### Problem
Without including the images, transcribe each record precisely as it appears below.

### Given data

== == ==

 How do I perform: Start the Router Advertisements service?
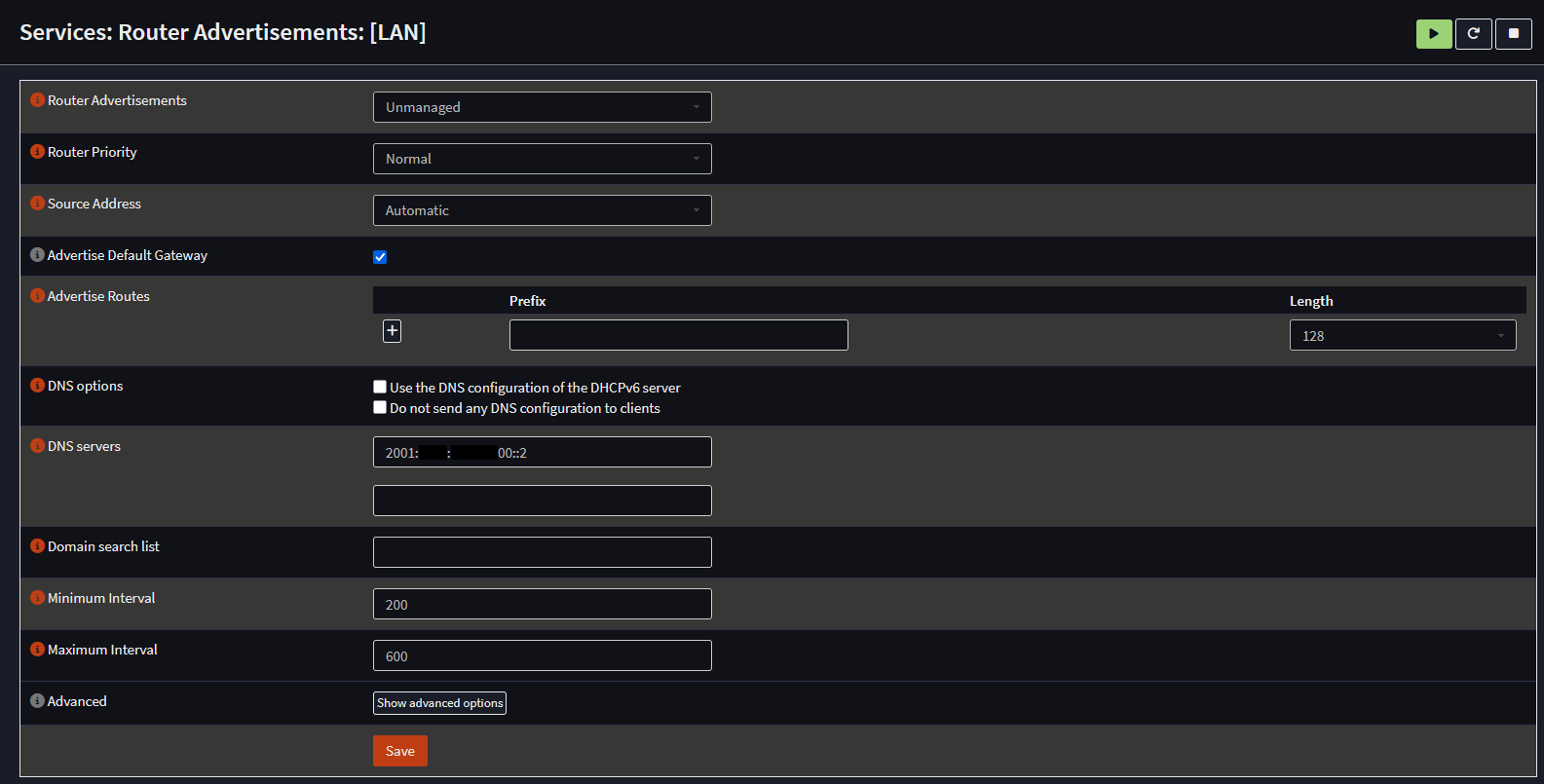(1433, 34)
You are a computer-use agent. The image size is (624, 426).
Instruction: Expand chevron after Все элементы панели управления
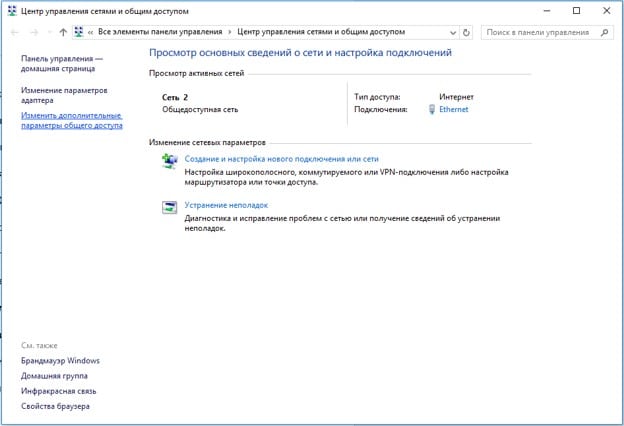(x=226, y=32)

== == ==

### Written solution
 How do I perform: Start the Router Advertisements service?
(1433, 34)
You are a computer-use agent. The image size is (624, 426).
Instruction: Expand chevron after Все элементы панели управления
(x=226, y=32)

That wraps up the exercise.